### Отрывок
Re: Старые клячи. Гасконь стр. 721
Господа офицеры.
И пусть внуки и правнуки Рожденных После Войны не считают 9 мая праздником и видят в событиях этого дня только фальш…
Для меня преддверие Дня Победы - это жизнь несколько дней в состоянии трепета, священного трепета и памяти о тех, кто прошел ту войну. Потому что для них, прошедших ту войну, этот день был священным праздником, и я помню об этом.
Мы учились в школе, когда страна отмечала тридцатилетие победы…. Ожидался какой-то грандиозный фейерверк, и мы, четыре подружки – одноклассницы, решили: пойдем к Петропавловке, чтобы увидеть. В наших семьях 9 мая всегда был особым днем, потому что наши деды воевали, а наши бабушки частью жизни провели в блокадном Ленинграде, а потом мыкались в эвакуации, спасая своих детей, наших родителей, от голодной смерти. И в наших семьях 9 мая был святым днем, праздником, днем радости оттого, что однажды в этот день прозвучало: конец войне. И это означало: будем жить. Да, «со слезами на глазах» - по тем, кого не стало. Это был день обязательного посещения кладбищ – в память. Это был день застолья и вечером – непременно салют, на который шли всей семьей.
И вот мы впервые шли на Салют Победы одни – родители отпустили нас, и мы, 4 девчонки, с дрожью в коленках от возбуждения и отчасти страха, собирались на салют. Впервые – одни…
Город шел на салют. Мы сдуру влезли в метро. Именно влезли, потому что толпа была необычайной. Но мы хотели появиться у Петропавловки раньше других, чтобы видеть. Мы ожидали, что будет невероятная толпа. Сдуру – потому что в метро была невероятная толпа… Но мы, прижавшись друг к другу, втиснулись в вагон на Петроградке, и поезд натужно потянул кучу народу через тоннель, туда, где будет салют, равный салюту 1945-го года…
Станция «Горьковская» - открытая платформа. И когда поезд подошел к станции, оказалось, что выйти из него невозможно. Потому что платформа была абсолютно забита людьми. Но мы все-таки вылезли из поезда, втерлись в толпу на платформе. Инстинкт самосохранения подсказал нам, что надо как-то втереться в толпу, не оставаться на краю платформы, потому что толпа может уронить наши тела на пути… Поезда прибывали, под землей в зале станции стоял гул и стон, какой-то треск, сопение. Поезда прибывали, натужно открывали двери, кто-то вылезал, втирался в толпу, поезд давал гудок и увозил тех, кто не смог, дальше в тоннель…
Когда толпа донесла нас до эскалаторов, стало понятно, в чем дело. Эскалаторы не справлялись с толпой, с весом людей. На каждой ступени гроздьями стояло-висело по 4-5 человек. Машина, тащившая вверх лестницу, из последних сил пыталась поднять этот вес. Но – не справлялась, и лестница сползала обратно, люди с ее ступеней внизу попадали в толпу, которая подпирала с платформы…
И это было нереально страшно. Люди на лестнице молчали, сопели, пытались удержаться, стремились наверх. Потому что надо было уже просто выжить.
######
=== Условие задачи ===
Продублируйте дословно фрагмент отрывка выше, начиная со слов «И пусть внуки» и заканчивая словами «помню об этом.».
### Извлеченные данные
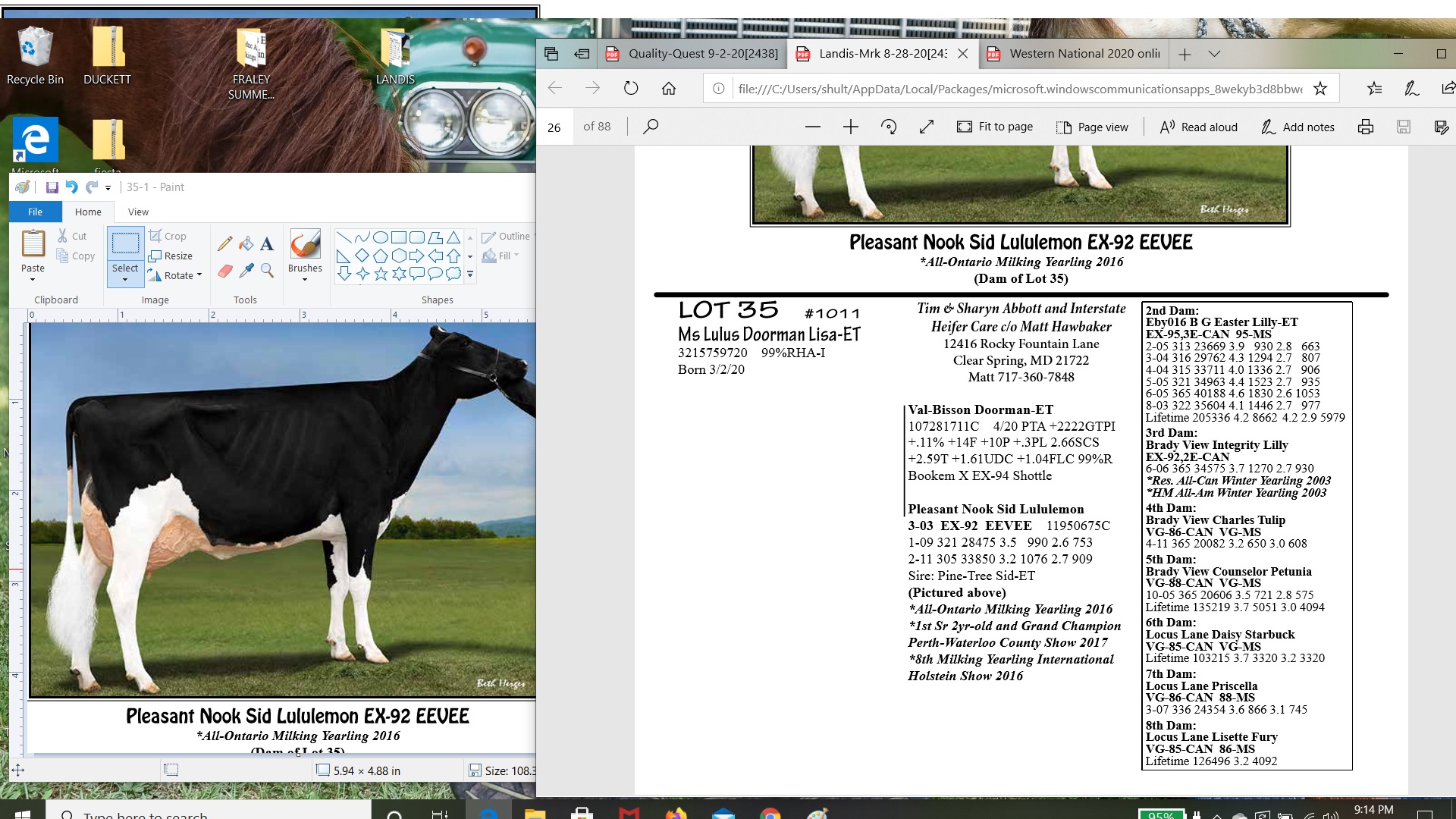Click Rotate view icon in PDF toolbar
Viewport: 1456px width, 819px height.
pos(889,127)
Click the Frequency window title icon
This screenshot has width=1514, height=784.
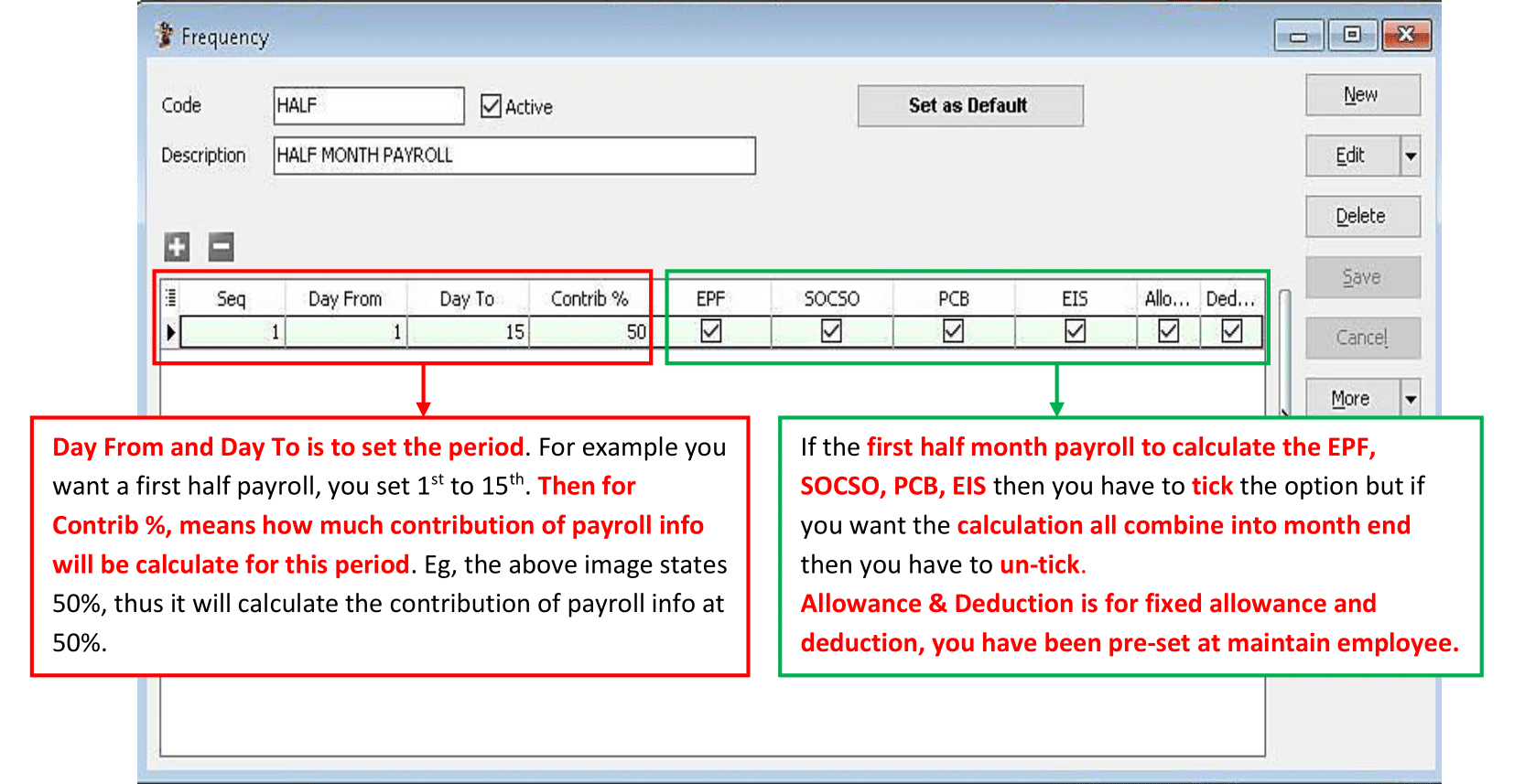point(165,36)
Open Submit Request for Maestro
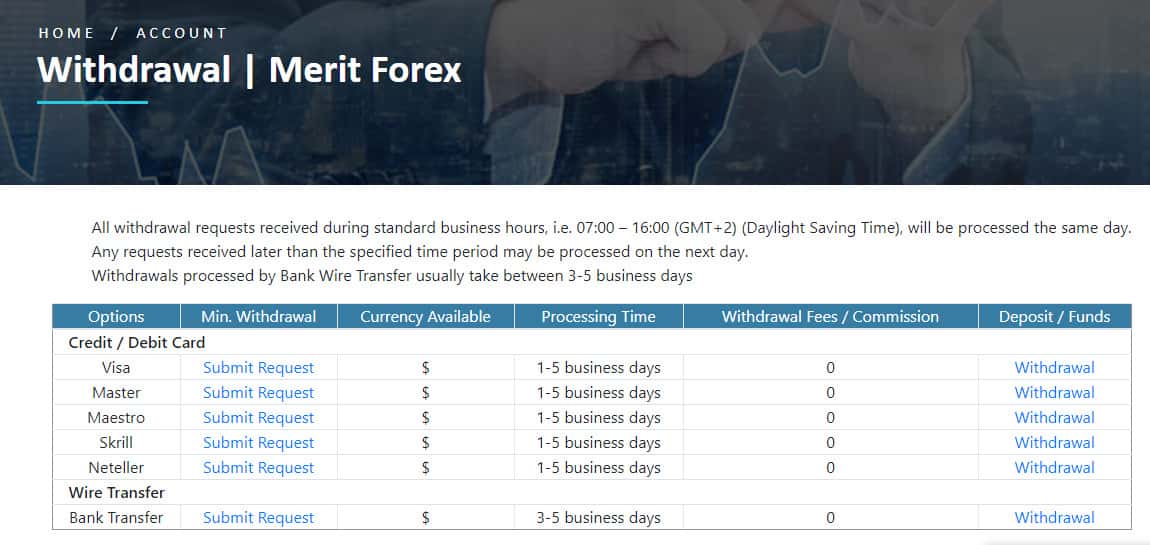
######
=== Решение задачи ===
И пусть внуки и правнуки Рожденных После Войны не считают 9 мая праздником и видят в событиях этого дня только фальш…
Для меня преддверие Дня Победы - это жизнь несколько дней в состоянии трепета, священного трепета и памяти о тех, кто прошел ту войну. Потому что для них, прошедших ту войну, этот день был священным праздником, и я помню об этом.